И потом, я не пират.
- Почему бы и вам не стать паразитом, господин Лоу?
Лоу взглянул на меня, нахмурившись. И я понял, что совершил ошибку.
- Вы не хотите из этических соображений. Не правда ли? - спросил я.
- Хуже. Из финансовых. Стать пиратом можно, только имея в кармане
большие деньги. И хороший товар. Иначе опростоволосишься. Первоклассный
товар.
- Значит, пират продает дешевле? Ведь издержек у него меньше.

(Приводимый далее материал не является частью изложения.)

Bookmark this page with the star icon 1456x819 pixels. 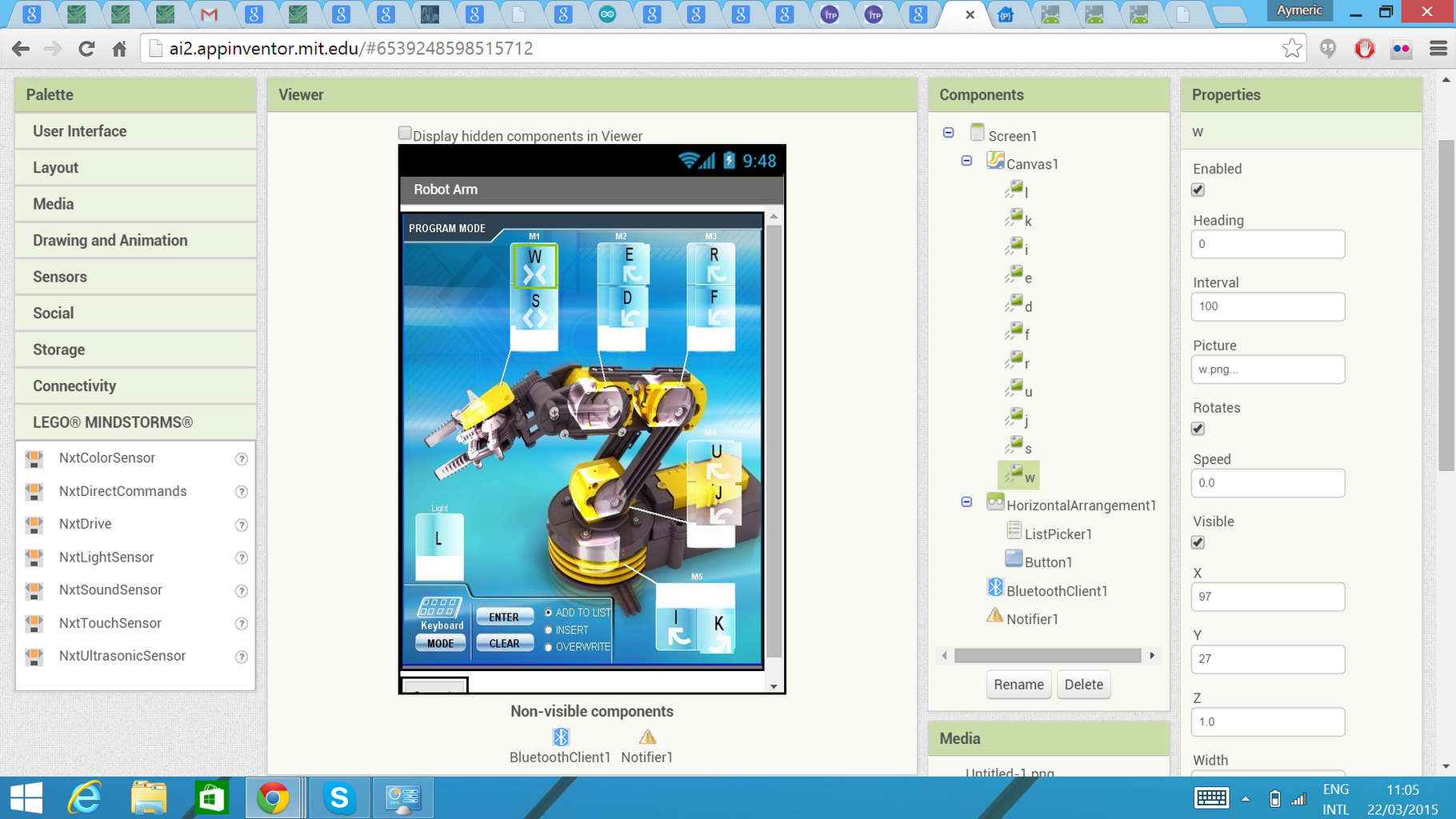tap(1291, 49)
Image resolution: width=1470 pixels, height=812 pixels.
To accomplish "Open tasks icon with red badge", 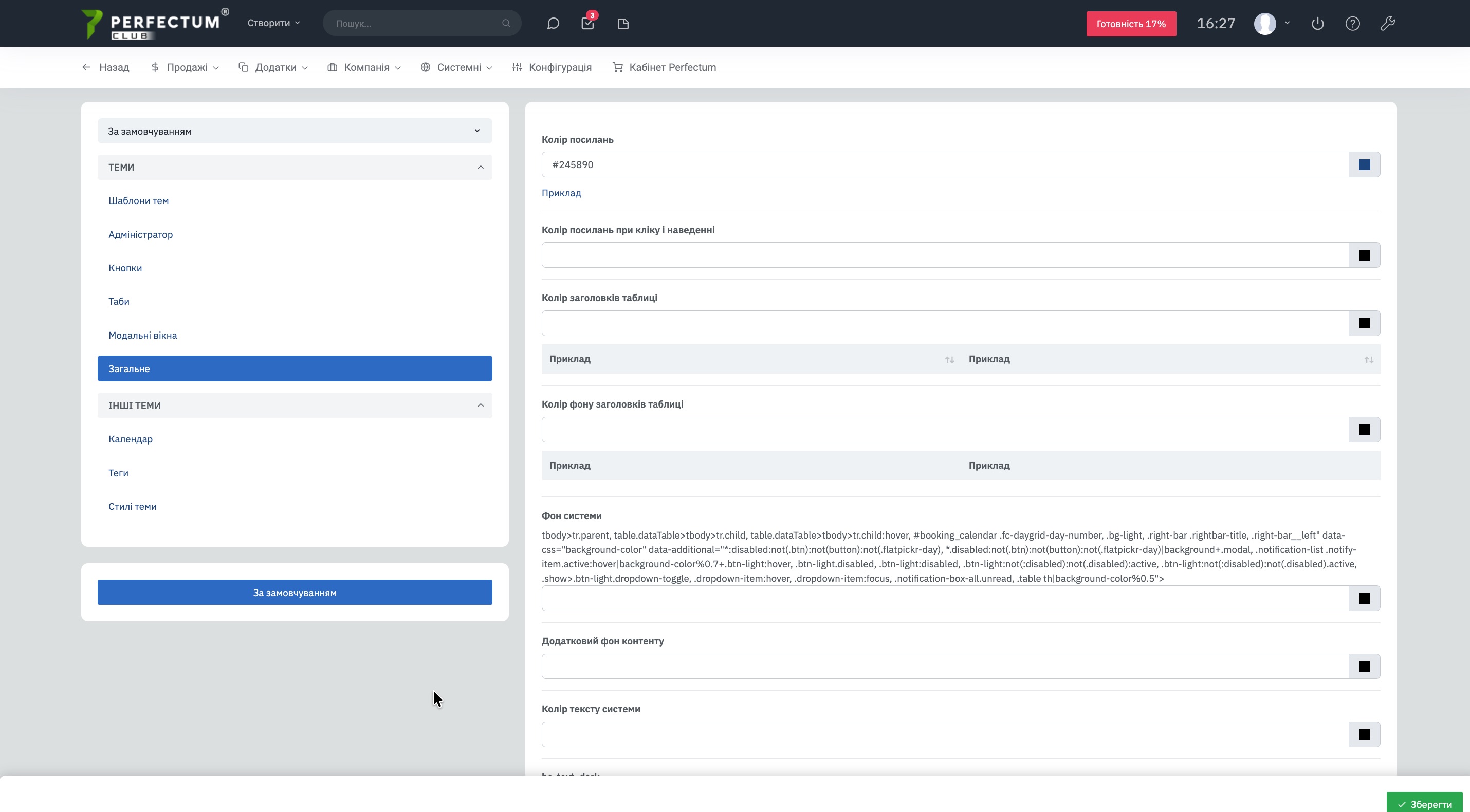I will (x=587, y=24).
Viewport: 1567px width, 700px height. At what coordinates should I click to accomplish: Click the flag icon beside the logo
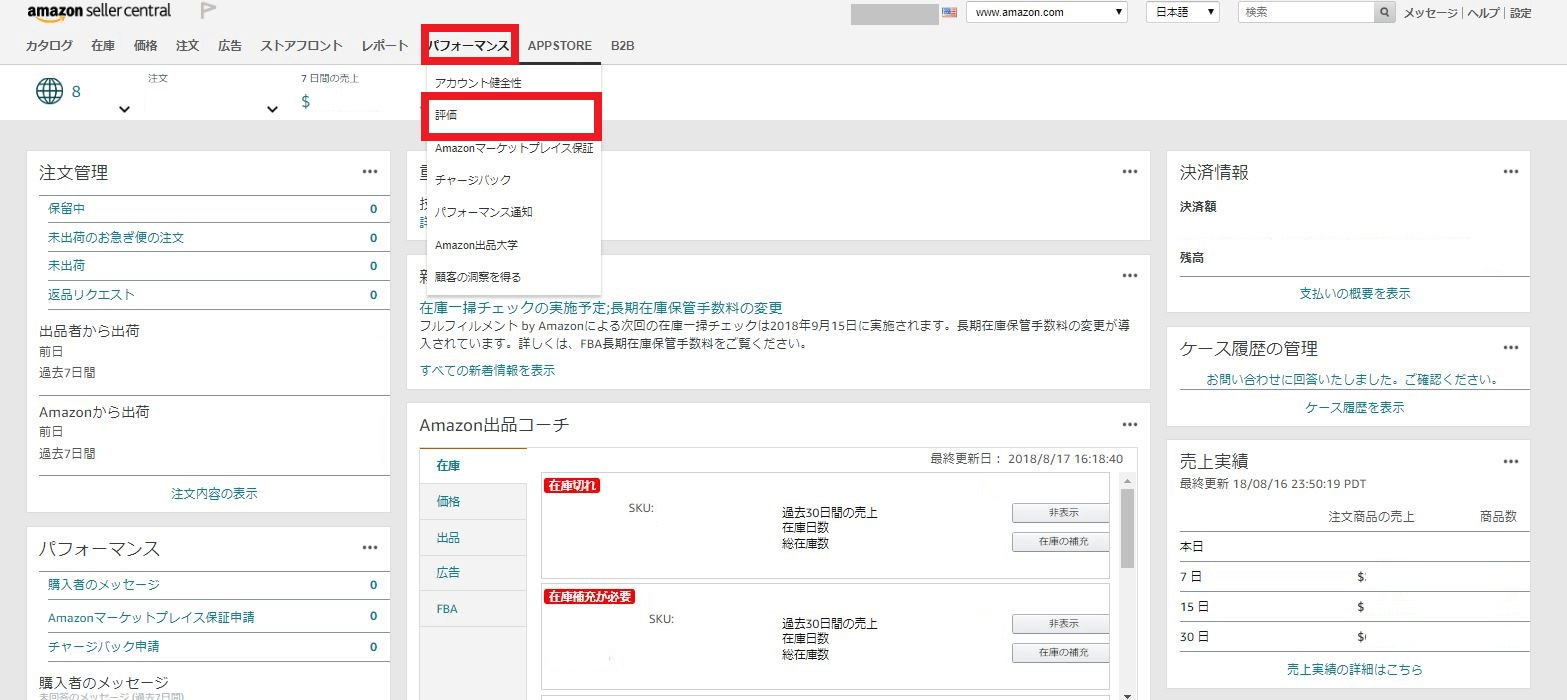pyautogui.click(x=208, y=12)
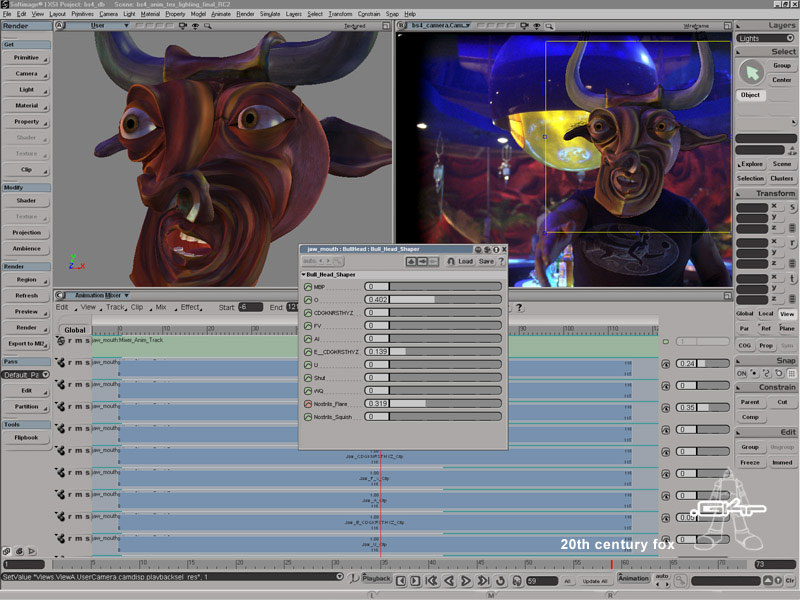The height and width of the screenshot is (600, 800).
Task: Toggle the ON snap button
Action: (741, 373)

Лоу сунул сигару в ступку эпохи Возрождения, но тут же вытащил ее
обратно, разгладил и закурил снова.
- Да нет же, дороже! - завопил он. - В этом весь фокус. Богатые кретины
дают себя одурачить и притом думают, что совершили выгодный бизнес. Люди,
которые нажили миллионы своим горбом, попадают впросак, увы, самым глупым
образом. Ловкачи играют на их снобизме и на их престиже, и тогда они лезут в
ловушку, как мухи на липкую бумагу. - От сигары Лоу летели искры, словно от
бенгальского огня. - Все дело в упаковке, - причитал он. - Посоветуйте вновь
испеченному миллионеру купить Ренуара, и он поднимет вас на смех. Для него
что Ренуар, что велосипед - один черт. Но скажите ему, что Ренуар придаст
ему больший вес в обществе, и он тут же купит две его картины. Вы меня
поняли?
Я слушал Лоу с восхищением. Время от времени он давал мне бесплатные
уроки практической жизни. Обычно это происходило после обеденного перерыва,
когда наступало некоторое затишье, или по вечерам, перед тем как я
заканчивал свою работу в подвале. Сейчас было послеобеденное время.
- Знаете, почему я читаю вам курс лекций по высококвалифицированной
торговле картинами?
- Чтобы подготовить меня к ведению боевых операций на фронте
купли-продажи. Ибо с другими фронтами я уже знаком.
- Вы кое-как познакомились с первой в истории тотальной войной и
думаете, что она для всех - внове. Но мы, деловые люди, ведем тотальную
войну с сотворения мира. Фронт проходит у нас повсюду. - Лоу-старший гордо
выпрямился. - Точно так же, как и в семейной жизни.
- Вы женаты? - спросил я, чтобы перевести разговор на другую тему.
Мне не нравилось, когда слово "война" употребляли для нелепых
сравнений. Для меня война была ни с чем не сравнима, даже если сравнения и
не были нелепыми.
- Не женат! - ответил Лоу-старший, внезапно помрачнев. - Но мой брат
задумал жениться. Хорошенькая история! Трагедия! Хочет жениться на
американке! Полная катастрофа.
- На американке?
- Да, на эдакой девице со взбитыми космами, вытравленными перекисью. С
глазами, как у селедки. И с оскаленной пастью, в которой торчат сорок восемь
зубов, нацеленных на наши добытые потом и кровью денежки. На наши доллары -
хочу я сказать. Словом, крашеная гиена с кривыми ногами. Обе ноги - правые!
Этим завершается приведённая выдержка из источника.